Treize candidats pour... onze places. Les branches professionnelles avaient jusqu'au 31 décembre pour déposer leurs dossiers d'agrément d'opérateur de compétences (Opco), ces organismes paritaires pivots de la réforme Pénicaud de la formation. Après des mois d'intenses tractations, organisations patronales, mais aussi syndicales, sont à peu près rentrées dans le cadre fixé. Au moins du point de vue quantitatif. « Nous avons effectivement reçu 13 dossiers, mais cela ne préjuge pas de la qualité de chacun d'eux », résume-t-on au ministère du Travail.

La loi « Pour la liberté de choisir son avenir professionnel » fait disparaître la vingtaine d'organismes paritaires qui collectent les cotisations formation des entreprises (Opca). Ils doivent laisser la place le 1er avril à onze opérateurs de compétences (Opco) dans une logique de cohérence des métiers, comme le préconise le rapport Marx-Bagorski : services financiers et du conseil, industrie, mobilité, commerce...

Beaucoup d'agitation

Les plus de 400 branches avaient donc jusqu'au 31 décembre pour choisir leur futur Opco (toutes ne l'ont pas fait), ce qui a occasionné beaucoup d'agitation. Quand certaines ont vu l'intérêt à se regrouper, d'autres se sont accrochées à des logiques de pouvoir, même si la réforme limite les possibilités de composer avec les différents dispositifs de formation mutualisés.
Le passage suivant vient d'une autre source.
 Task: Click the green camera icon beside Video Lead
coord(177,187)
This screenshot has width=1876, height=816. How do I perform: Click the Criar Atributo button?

L'exemple le plus révélateur ? La bataille à laquelle se livrent l'U2P et la CPME pour avoir la main sur le futur Opco de l'artisanat et des services de proximité. Chacun a déposé un dossier, sachant très bien que le ministère du Travail, qui aura le dernier mot, n'en conservera qu'un. Le Medef essaie aussi de sauver les meubles : Opcalia, son Opca, où en tout cas ce qu'il en reste, a déposé un dossier d'agrément mais les branches concernées n'ont pas grand-chose à voir entre elles.

Le ministère devra aussi trancher sur le périmètre du futur Opco des services financiers, Crédit Agricole et Groupama lui préférant celui de l'agriculture et de l'agroalimentaire. Autre exemple, les artisans du bâtiment de la Capeb ont rallié l'Opco de la construction mais aussi celui de l'U2P, à la recherche du meilleur point de chute.

Les syndicats ne sont pas restés inactifs dans ce grand mercato, pour s'assurer, eux aussi, de leur place dans les instances des futurs Opco. La fédération CGC de la santé s'oppose par exemple à l'accord constitutif de celui de la santé signé par la seule CFDT. Leurs homologues de FO ont dénoncé un accord « scélérat » et comptent faire de même.